Dinner is where the crew at Cafe Lolo can stretch farthest and furthest from its farmers market roots, expanding into a more complex array of small plates and diverse pasta shapes. The most interesting items incorporate foraged or low-intervention ingredients, such as stinging nettles, fermented garlic scapes, or nasturtiums, creating flavors that are tied to the local landscape. Even the vegetable side dishes, such as roasted brassicas or turnips, are treated with care, following a philosophy where the produce dictates the preparation.

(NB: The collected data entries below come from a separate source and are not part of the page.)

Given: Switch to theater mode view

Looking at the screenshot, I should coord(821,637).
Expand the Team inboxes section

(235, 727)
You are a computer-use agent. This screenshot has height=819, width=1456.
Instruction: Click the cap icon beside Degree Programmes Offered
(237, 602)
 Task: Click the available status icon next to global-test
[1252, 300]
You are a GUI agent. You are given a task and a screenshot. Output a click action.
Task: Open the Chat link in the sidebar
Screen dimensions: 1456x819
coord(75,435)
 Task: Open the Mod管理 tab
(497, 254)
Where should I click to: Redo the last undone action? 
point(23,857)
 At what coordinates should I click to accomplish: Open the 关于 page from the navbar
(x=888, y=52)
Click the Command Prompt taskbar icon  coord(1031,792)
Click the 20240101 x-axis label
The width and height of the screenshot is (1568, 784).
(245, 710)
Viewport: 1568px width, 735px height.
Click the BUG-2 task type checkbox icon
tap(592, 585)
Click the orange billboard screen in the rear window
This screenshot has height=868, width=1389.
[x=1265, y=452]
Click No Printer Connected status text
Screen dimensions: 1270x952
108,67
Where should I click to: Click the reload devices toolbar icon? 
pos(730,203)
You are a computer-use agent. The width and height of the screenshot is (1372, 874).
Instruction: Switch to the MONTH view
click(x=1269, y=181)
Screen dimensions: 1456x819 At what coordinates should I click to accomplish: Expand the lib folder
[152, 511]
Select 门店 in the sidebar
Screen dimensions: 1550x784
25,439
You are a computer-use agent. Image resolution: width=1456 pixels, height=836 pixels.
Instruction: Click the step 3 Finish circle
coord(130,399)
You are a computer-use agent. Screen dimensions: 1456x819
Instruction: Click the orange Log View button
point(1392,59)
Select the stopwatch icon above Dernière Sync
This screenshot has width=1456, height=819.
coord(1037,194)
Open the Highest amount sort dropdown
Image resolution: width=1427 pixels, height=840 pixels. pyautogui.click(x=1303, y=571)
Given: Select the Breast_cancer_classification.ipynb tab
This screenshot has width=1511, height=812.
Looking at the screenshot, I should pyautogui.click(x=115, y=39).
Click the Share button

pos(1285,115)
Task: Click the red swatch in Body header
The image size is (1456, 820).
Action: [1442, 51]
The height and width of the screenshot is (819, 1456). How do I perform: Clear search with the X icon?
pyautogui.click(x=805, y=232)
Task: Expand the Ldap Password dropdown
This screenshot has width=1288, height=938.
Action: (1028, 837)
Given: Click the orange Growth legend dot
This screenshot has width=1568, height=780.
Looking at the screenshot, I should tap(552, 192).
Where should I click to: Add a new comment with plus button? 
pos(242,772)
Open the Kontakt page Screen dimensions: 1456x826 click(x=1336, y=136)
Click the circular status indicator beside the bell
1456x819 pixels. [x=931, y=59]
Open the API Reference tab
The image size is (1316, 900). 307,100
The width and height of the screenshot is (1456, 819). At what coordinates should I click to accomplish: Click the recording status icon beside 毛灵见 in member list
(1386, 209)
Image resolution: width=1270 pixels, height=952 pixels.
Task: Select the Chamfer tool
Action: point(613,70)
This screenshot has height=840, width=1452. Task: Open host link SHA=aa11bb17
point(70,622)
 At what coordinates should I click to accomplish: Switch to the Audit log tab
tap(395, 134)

Beyond the food, the “wildcrafted, non-alcoholic, and low-ABV house beverage program” adds another layer of intrigue to the Cafe Lolo experience. The drink list is curated with a focus on low-intervention wines from Washington and Oregon, while the non-alcoholic program features inventive zero-waste tonics made from repurposed kitchen scraps like squash skins or fruit tops. How about a Einkorn Cortado or a Futsu Squash mimosa?
In the midst of those kinds of daily and seasonal dynamics, Cafe Lolo’s team is hoping to keep things calm and cool. The jitters of the first services are now out of the way.
They hope Cafe Lolo will be imbued with the spirit of the woman it was named for, inspired by Halmi’s childhood memory of a friend’s mother who mixed her career as a chef with a love for life and family. Halmi was notorious for raiding Lolo’s refrigerator for delicious leftovers. When she passed away as Cafe Lolo was taking shape, naming the venture in her memory brought that love — and hope for life balance — to the effort.